Polémique en Suède où deux mendiants roms sont exposés comme œuvre d'art
Luca Lacatus, charpentier de 28 ans qui a quitté son village du nord de la Roumanie, a été approché, avec sa petite amie Marcella Cheresi, alors qu'il mendiait dans les rues de Malmö, la troisième ville de Suède.
Alors qu'ils récoltaient péniblement de 30 à 60 couronnes (3,25 à 6,50 euros) sous la pluie ou le vent, ils ont quadruplé leur revenu journalier en se contentant de poser deux heures dans un musée municipal d'art contemporain.
"Ça vaut mieux que d'être dans la rue. Dehors il fait froid et les gens ne sont pas aussi sympas qu'ici. Et il n'y a pas besoin de parler beaucoup", dit Luca Lacatus à l'AFP, interrogé grâce à un traducteur.
Les quelque 15 euros qu'il gagne par heure doivent l'aider à rebâtir une maison dont il dit qu'elle a été incendiée il y a deux ans. Cela a amené les services sociaux à lui prendre deux de ses quatre enfants, les deux autres partant vivre chez des proches.
Marcella Cheresi, 26 ans, enceinte du premier enfant du couple, avait aussi deux enfants d'un premier lit, qui vivent chez sa soeur.
Les visiteurs du musée ont plus d'empathie que les passants dans la rue
Nombreux sont les membres de la minorité rom de Roumanie qui préfèrent tenter leur chance ailleurs en Europe, plutôt que de rester dans le deuxième pays le plus pauvre de l'Union européenne, où de surcroît le marché du travail leur reste largement fermé.
La mendicité est légale en Suède et à Malmö, ils seraient 150 à faire la manche, selon une association rom.
Luca Lacatus tranche avec les clients habituels du restaurant du musée, généralement des intellectuels de gauche. "Les gens ici se sentent plus désolés pour nous que ceux dans la rue", remarque-t-il.
Les visiteurs mal à l'aise
Pour voir l'oeuvre, il faut traverser un couloir sombre où des écrans disent : "Aujourd'hui vous n'êtes pas obligé de donner." Les deux Roumains sont assis en silence dans des coins opposés d'une salle presque vide tapissée de quelques coupures de journaux sur les problèmes sociaux, dans une lumière tamisée et sur fond de musique douce.

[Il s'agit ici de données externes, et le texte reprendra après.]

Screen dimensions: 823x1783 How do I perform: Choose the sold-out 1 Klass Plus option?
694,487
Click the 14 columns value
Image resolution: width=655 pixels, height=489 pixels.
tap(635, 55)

Peu de visiteurs restent dans la pièce plus de quelques secondes. "On se sent un peu mal à l'aise. Je n'ai pas réussi à me concentrer quand j'étais dans la salle", dit un visiteur, Pär Körsell. "La pauvreté était si près. Ça m'a gênée", en déclare une autre, Ann-Margret Oftedal.
Pour Anders Carlsson, directeur artistique de l'Institutet, groupe qui a piloté l'exposition, le but est de provoquer un questionnement sur l'attitude face aux mendiants, rares avant l'afflux de Roms de ces dernières années.
L'arrivée de Roms et de nombreux immigrants dans le pays scandinave s'est accompagnée d'une percée des Démocrates de Suède (SD), un parti anti-immigration.
L'œuvre fait polémique
"En tant qu'artiste je peux offrir un espace où les gens peuvent se demander pourquoi ils tolèrent autant ces injustices qui vont à l'encontre de leur propre morale", explique Anders Carlsson.
Mais l'oeuvre a fait polémique. Le président de l'association qui représente les 10.000 Roms suédois de Malmö, Erland Kaldaras, voit de meilleures manières d'évoquer la dure condition des immigrés roumains, comme par exemple de médiatiser l'action d'organisations "sérieuses, bien implantées qui travaillent sur ces questions au quotidien".
"Ça nous ennuie, nous Roms qui vivons en Suède, de voir nos frères et soeurs assis dans la rue à mendier", reconnaît-il.
Et si on faisait poser un patron ?
D'autres ont estimé que le visiteur n'apprenait rien sur les questions que pose la difficulté pour ces citoyens de l'UE d'accéder à un logement décent et à un travail.
"L'exposition n'est pas sur leur vie ou la façon dont ils ressentent la pauvreté et la misère, elle est sur la manière dont nous ressentons la mendicité", a déploré Aaron Israelson, rédacteur en chef d'un magazine vendu par des sans-abris.
Une journaliste et polémiste de gauche, Kajsa Ekis Ekman, a affirmé que la véritable subversion aurait été d'amener des riches à poser. "Si des gens avaient vu leur patron assis à demander l'argent ils auraient vraiment dû réfléchir", écrit-elle dans le quotidien ETC.